-- Supplied data follows --

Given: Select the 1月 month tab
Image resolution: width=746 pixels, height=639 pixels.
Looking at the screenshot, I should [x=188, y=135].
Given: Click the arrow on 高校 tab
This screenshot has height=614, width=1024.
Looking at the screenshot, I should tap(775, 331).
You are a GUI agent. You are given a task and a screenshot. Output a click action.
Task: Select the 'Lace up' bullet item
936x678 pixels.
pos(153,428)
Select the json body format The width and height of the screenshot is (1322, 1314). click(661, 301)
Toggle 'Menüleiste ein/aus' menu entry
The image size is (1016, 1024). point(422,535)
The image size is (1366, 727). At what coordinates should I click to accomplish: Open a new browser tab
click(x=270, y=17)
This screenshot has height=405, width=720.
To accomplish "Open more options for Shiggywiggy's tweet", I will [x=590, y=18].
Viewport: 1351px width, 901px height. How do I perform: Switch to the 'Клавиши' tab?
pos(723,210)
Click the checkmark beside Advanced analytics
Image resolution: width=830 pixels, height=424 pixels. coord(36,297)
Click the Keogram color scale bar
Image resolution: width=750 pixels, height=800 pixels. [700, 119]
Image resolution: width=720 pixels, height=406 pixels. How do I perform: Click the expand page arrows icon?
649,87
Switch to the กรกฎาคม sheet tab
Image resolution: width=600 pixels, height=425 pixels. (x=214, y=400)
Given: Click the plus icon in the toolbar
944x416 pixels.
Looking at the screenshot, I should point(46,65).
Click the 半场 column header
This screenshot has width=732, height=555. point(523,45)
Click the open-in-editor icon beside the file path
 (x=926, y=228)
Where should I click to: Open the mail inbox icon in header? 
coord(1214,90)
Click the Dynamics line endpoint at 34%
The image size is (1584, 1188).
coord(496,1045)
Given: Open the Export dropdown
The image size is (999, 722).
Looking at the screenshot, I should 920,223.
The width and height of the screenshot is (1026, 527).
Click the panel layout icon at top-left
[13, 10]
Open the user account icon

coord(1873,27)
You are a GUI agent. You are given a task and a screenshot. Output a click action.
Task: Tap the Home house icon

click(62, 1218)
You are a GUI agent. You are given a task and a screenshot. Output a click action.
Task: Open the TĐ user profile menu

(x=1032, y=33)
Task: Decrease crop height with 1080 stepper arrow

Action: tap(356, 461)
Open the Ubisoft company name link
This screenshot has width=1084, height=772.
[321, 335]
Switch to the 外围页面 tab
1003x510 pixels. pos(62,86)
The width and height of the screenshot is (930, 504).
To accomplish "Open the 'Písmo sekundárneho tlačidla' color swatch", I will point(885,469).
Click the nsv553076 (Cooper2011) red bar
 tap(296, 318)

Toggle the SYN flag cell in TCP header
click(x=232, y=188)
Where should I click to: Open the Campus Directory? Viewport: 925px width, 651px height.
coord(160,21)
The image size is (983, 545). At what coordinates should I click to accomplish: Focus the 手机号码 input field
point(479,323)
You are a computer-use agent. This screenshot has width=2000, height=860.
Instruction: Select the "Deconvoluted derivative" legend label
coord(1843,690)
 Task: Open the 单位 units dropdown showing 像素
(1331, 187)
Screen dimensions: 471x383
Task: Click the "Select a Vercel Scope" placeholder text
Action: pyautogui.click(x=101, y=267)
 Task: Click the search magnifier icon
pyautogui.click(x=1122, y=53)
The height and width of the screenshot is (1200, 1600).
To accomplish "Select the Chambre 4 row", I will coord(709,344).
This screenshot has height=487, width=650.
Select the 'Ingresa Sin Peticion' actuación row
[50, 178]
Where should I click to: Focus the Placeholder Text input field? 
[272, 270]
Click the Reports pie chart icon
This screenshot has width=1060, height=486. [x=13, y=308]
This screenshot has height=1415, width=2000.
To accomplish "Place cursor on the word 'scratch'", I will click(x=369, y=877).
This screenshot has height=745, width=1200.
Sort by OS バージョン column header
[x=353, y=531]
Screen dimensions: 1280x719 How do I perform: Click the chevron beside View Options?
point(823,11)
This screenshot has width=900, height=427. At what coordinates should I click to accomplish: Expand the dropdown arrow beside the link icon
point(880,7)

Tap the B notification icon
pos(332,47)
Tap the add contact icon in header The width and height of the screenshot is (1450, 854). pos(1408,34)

-- Supplied data concluded --

Beginning with the first line and ending with the last, restate the data word for word.

Given: Select the 1月 month tab
Image resolution: width=746 pixels, height=639 pixels.
Looking at the screenshot, I should [x=188, y=135].
Given: Click the arrow on 高校 tab
This screenshot has height=614, width=1024.
Looking at the screenshot, I should tap(775, 331).
You are a GUI agent. You are given a task and a screenshot. Output a click action.
Task: Select the 'Lace up' bullet item
936x678 pixels.
pos(153,428)
Select the json body format The width and height of the screenshot is (1322, 1314). click(661, 301)
Toggle 'Menüleiste ein/aus' menu entry
The image size is (1016, 1024). point(422,535)
The image size is (1366, 727). At what coordinates should I click to accomplish: Open a new browser tab
click(x=270, y=17)
This screenshot has height=405, width=720.
To accomplish "Open more options for Shiggywiggy's tweet", I will [x=590, y=18].
Viewport: 1351px width, 901px height. How do I perform: Switch to the 'Клавиши' tab?
pos(723,210)
Click the checkmark beside Advanced analytics
Image resolution: width=830 pixels, height=424 pixels. coord(36,297)
Click the Keogram color scale bar
Image resolution: width=750 pixels, height=800 pixels. [700, 119]
Image resolution: width=720 pixels, height=406 pixels. How do I perform: Click the expand page arrows icon?
649,87
Switch to the กรกฎาคม sheet tab
Image resolution: width=600 pixels, height=425 pixels. (x=214, y=400)
Given: Click the plus icon in the toolbar
944x416 pixels.
Looking at the screenshot, I should point(46,65).
Click the 半场 column header
This screenshot has width=732, height=555. point(523,45)
Click the open-in-editor icon beside the file path
 (x=926, y=228)
Where should I click to: Open the mail inbox icon in header? 
coord(1214,90)
Click the Dynamics line endpoint at 34%
The image size is (1584, 1188).
coord(496,1045)
Given: Open the Export dropdown
The image size is (999, 722).
Looking at the screenshot, I should 920,223.
The width and height of the screenshot is (1026, 527).
Click the panel layout icon at top-left
[13, 10]
Open the user account icon

coord(1873,27)
You are a GUI agent. You are given a task and a screenshot. Output a click action.
Task: Tap the Home house icon

click(62, 1218)
You are a GUI agent. You are given a task and a screenshot. Output a click action.
Task: Open the TĐ user profile menu

(x=1032, y=33)
Task: Decrease crop height with 1080 stepper arrow

Action: tap(356, 461)
Open the Ubisoft company name link
This screenshot has width=1084, height=772.
[321, 335]
Switch to the 外围页面 tab
1003x510 pixels. pos(62,86)
The width and height of the screenshot is (930, 504).
To accomplish "Open the 'Písmo sekundárneho tlačidla' color swatch", I will point(885,469).
Click the nsv553076 (Cooper2011) red bar
 tap(296, 318)

Toggle the SYN flag cell in TCP header
click(x=232, y=188)
Where should I click to: Open the Campus Directory? Viewport: 925px width, 651px height.
coord(160,21)
The image size is (983, 545). At what coordinates should I click to accomplish: Focus the 手机号码 input field
point(479,323)
You are a computer-use agent. This screenshot has width=2000, height=860.
Instruction: Select the "Deconvoluted derivative" legend label
coord(1843,690)
 Task: Open the 单位 units dropdown showing 像素
(1331, 187)
Screen dimensions: 471x383
Task: Click the "Select a Vercel Scope" placeholder text
Action: pyautogui.click(x=101, y=267)
 Task: Click the search magnifier icon
pyautogui.click(x=1122, y=53)
The height and width of the screenshot is (1200, 1600).
To accomplish "Select the Chambre 4 row", I will coord(709,344).
This screenshot has height=487, width=650.
Select the 'Ingresa Sin Peticion' actuación row
[50, 178]
Where should I click to: Focus the Placeholder Text input field? 
[272, 270]
Click the Reports pie chart icon
This screenshot has width=1060, height=486. [x=13, y=308]
This screenshot has height=1415, width=2000.
To accomplish "Place cursor on the word 'scratch'", I will click(x=369, y=877).
This screenshot has height=745, width=1200.
Sort by OS バージョン column header
[x=353, y=531]
Screen dimensions: 1280x719 How do I perform: Click the chevron beside View Options?
point(823,11)
This screenshot has width=900, height=427. At what coordinates should I click to accomplish: Expand the dropdown arrow beside the link icon
point(880,7)

Tap the B notification icon
pos(332,47)
Tap the add contact icon in header The width and height of the screenshot is (1450, 854). pos(1408,34)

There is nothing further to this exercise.